Problem.
Each line below that contains the word "agent" must be copied.

Saved data entries:
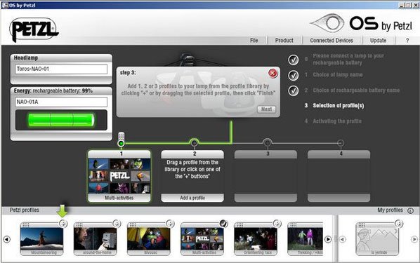Click the info icon beside My profiles

click(x=410, y=210)
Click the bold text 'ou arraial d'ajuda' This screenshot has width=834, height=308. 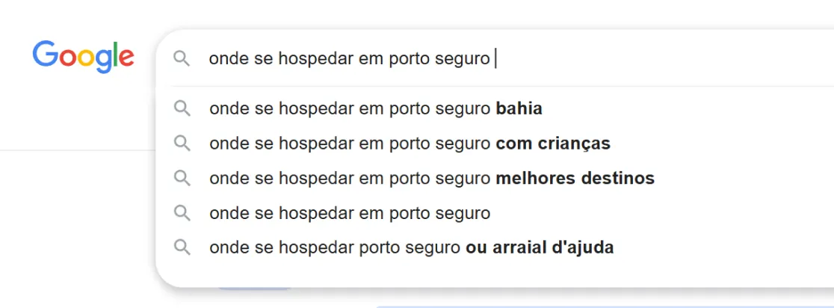tap(540, 248)
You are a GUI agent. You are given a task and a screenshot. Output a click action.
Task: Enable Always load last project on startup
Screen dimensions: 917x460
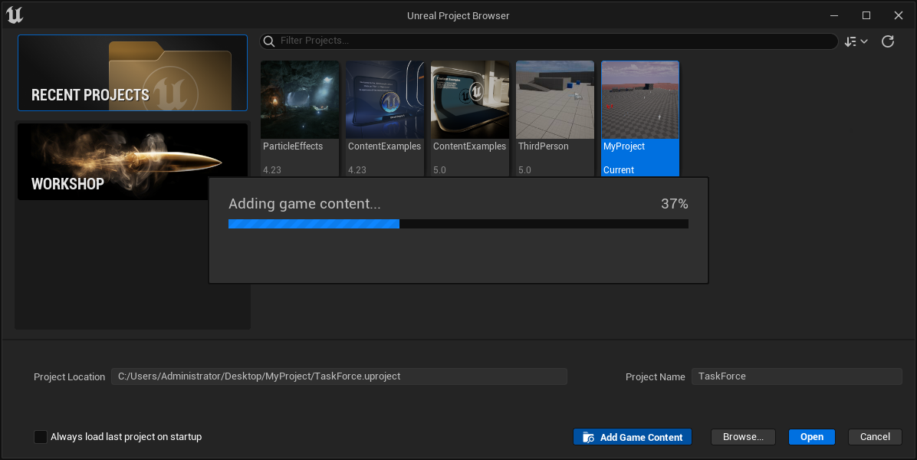(40, 436)
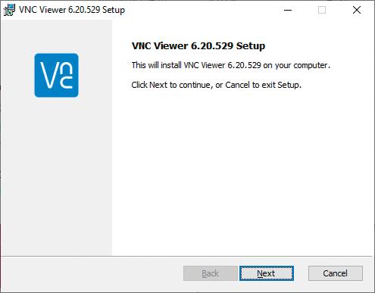Click the title bar text VNC Viewer 6.20.529 Setup

tap(72, 10)
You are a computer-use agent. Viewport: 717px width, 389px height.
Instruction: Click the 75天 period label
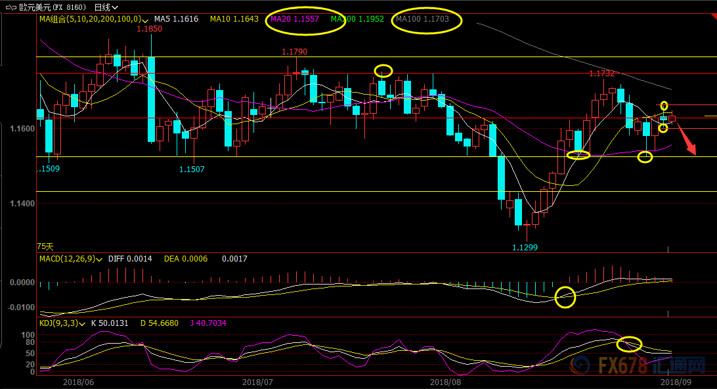(45, 246)
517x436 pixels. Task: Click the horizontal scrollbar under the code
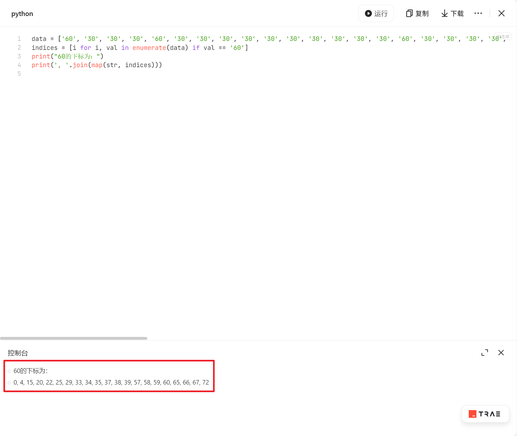click(73, 338)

Output of the task.
You are a GUI agent. You are given a task and a screenshot. Output a click action.
You are a computer-use agent. Viewport: 717px width, 389px height.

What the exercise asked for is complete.